# [What to produce]
Repeat exactly the lines of the material below that run from the "Navigate to the Pricing menu" line to the "Instruction: Open the Week view dropdown" line, including both, and do not carry over any pictures.

# [Data extracts]
......

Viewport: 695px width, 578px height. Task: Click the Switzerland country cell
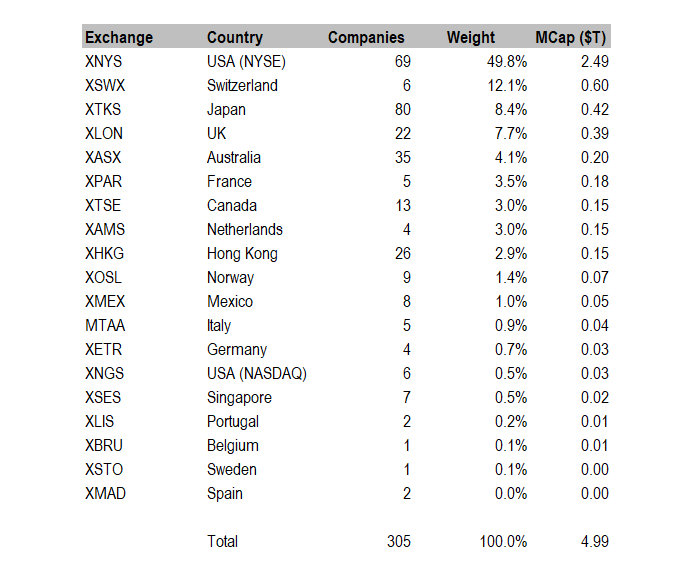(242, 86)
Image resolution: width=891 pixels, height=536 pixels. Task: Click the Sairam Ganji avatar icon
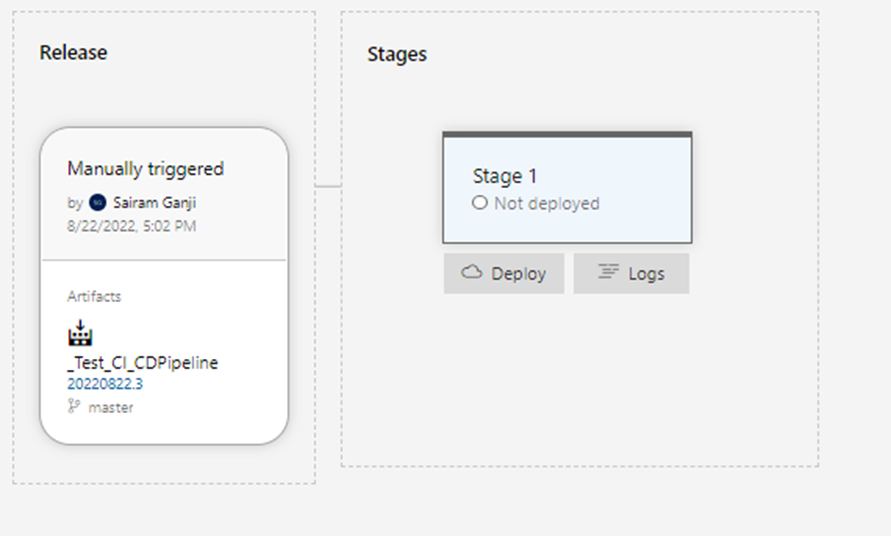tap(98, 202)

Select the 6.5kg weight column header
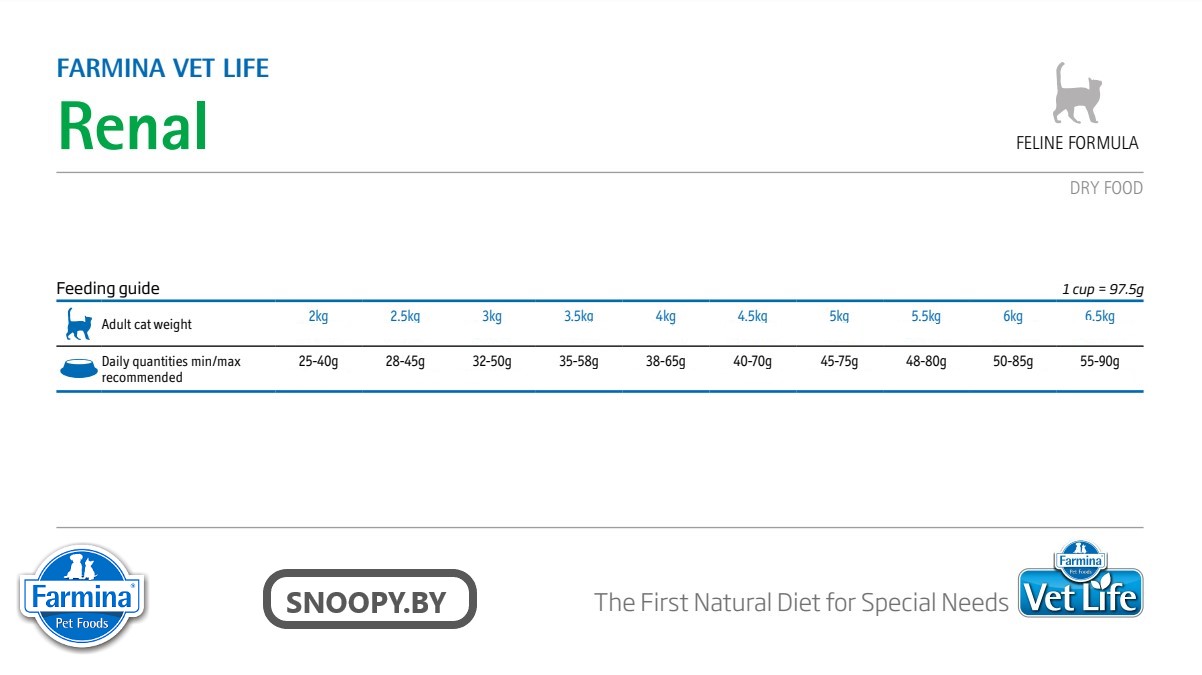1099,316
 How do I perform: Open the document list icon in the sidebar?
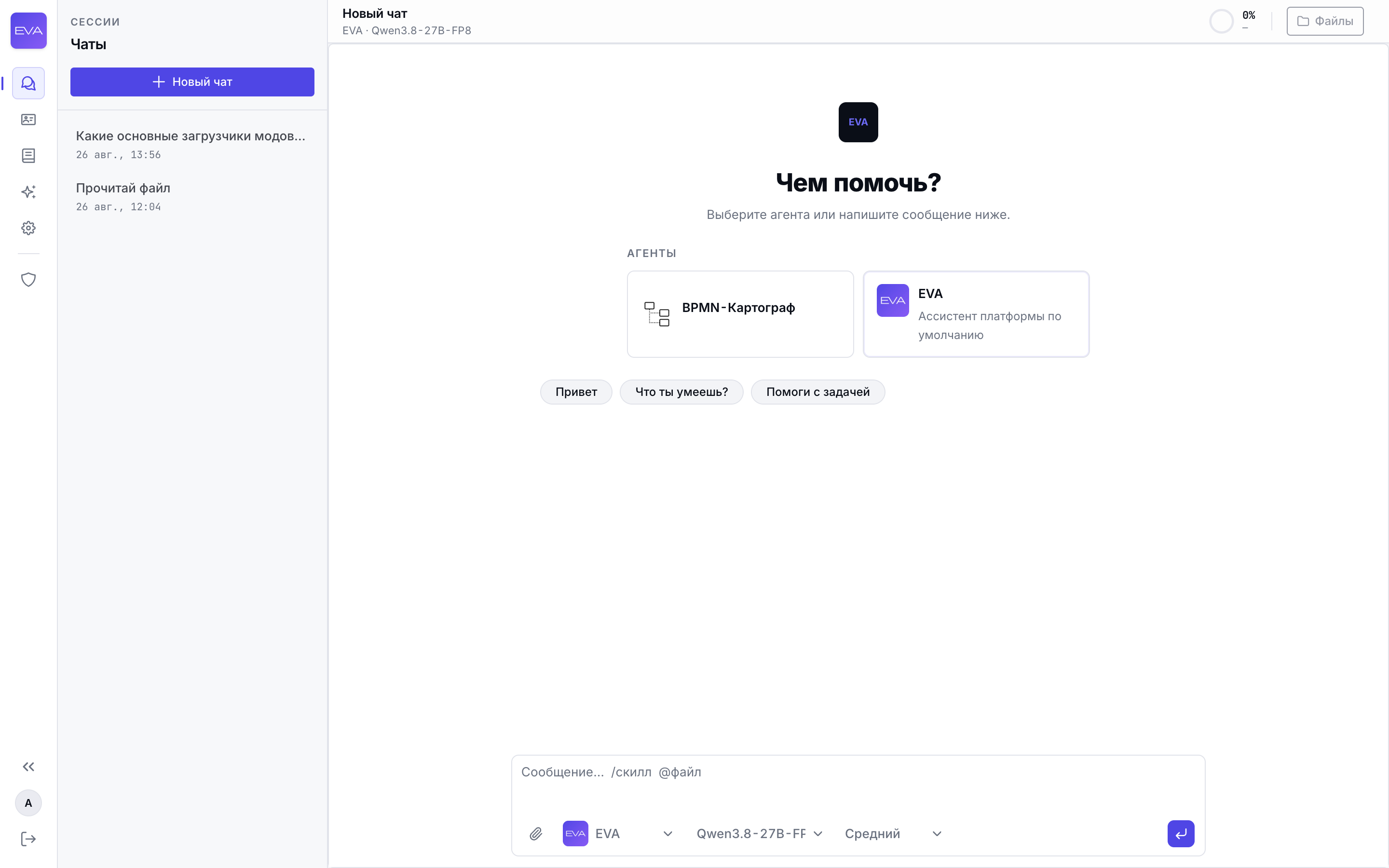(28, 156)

......

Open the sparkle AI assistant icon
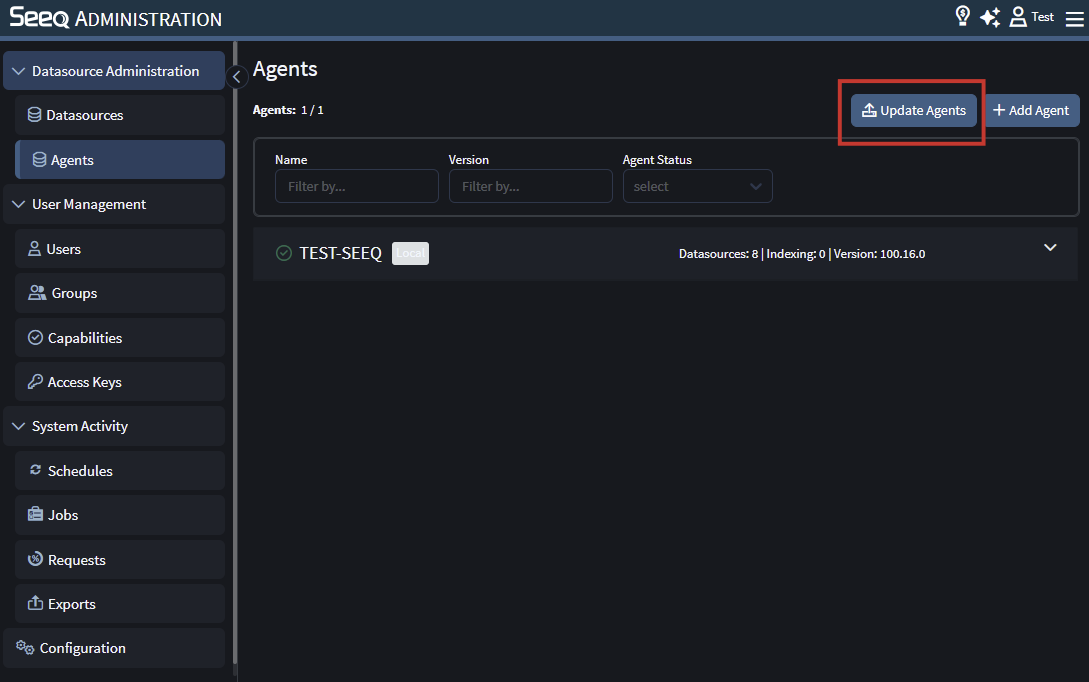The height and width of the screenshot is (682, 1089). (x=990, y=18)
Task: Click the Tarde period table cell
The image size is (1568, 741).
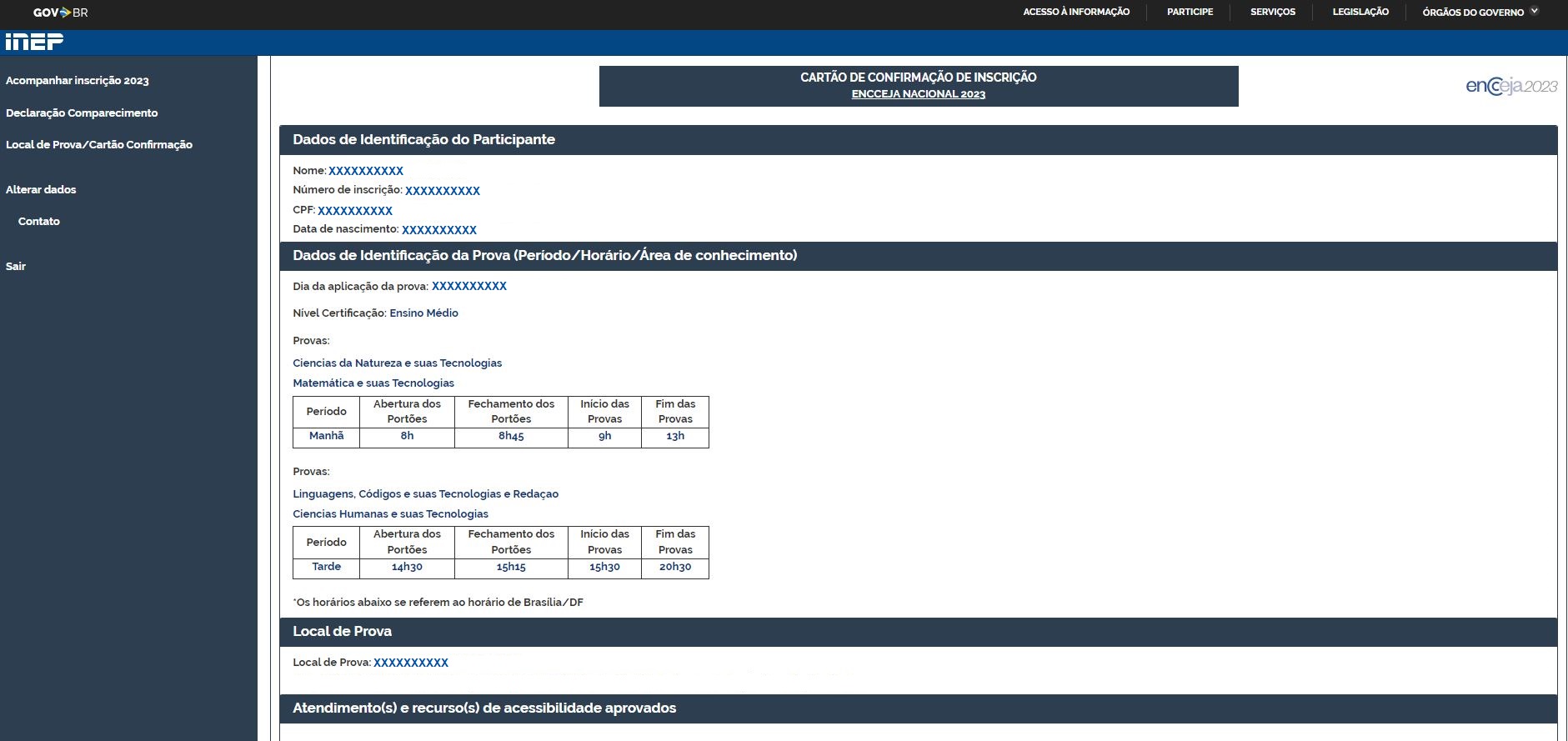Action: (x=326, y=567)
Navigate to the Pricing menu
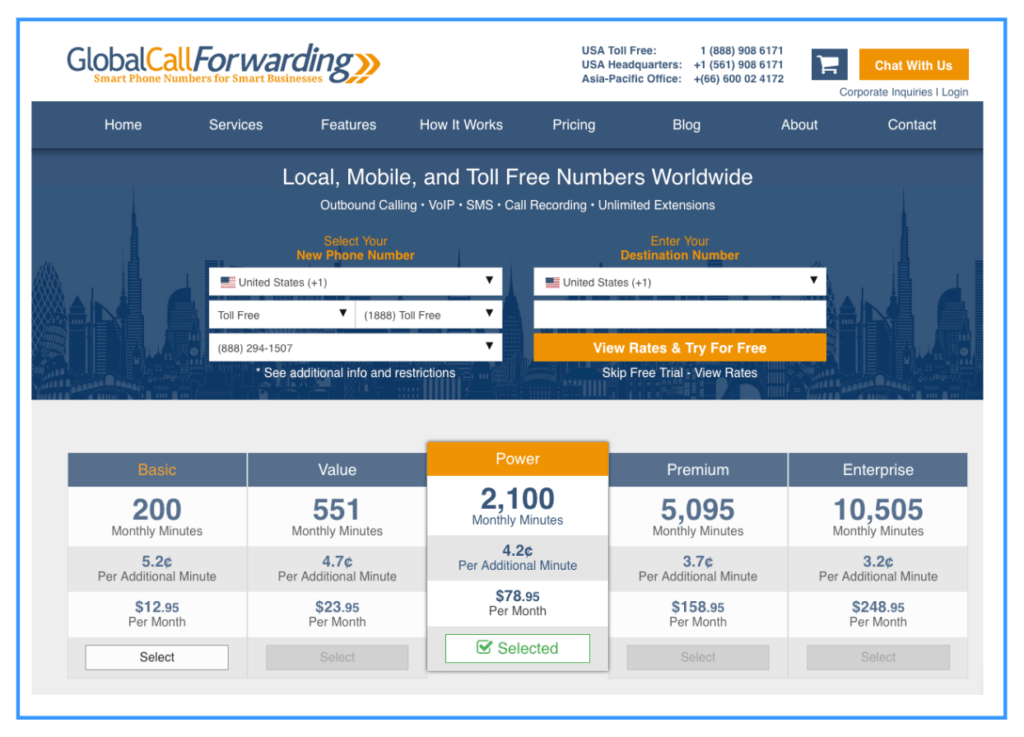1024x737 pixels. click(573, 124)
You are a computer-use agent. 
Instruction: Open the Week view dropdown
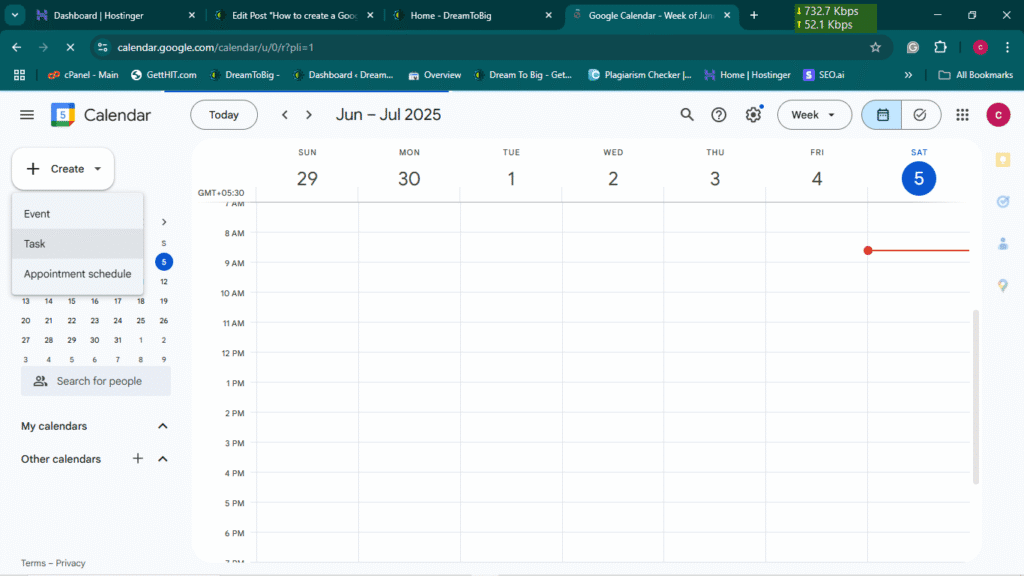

......

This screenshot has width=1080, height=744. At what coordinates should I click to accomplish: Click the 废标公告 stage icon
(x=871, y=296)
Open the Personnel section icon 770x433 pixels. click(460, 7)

......

# [Solution for this task]
Navigate to the Pricing menu
1024x737 pixels. click(573, 124)
You are a computer-use agent. 
Instruction: Open the Week view dropdown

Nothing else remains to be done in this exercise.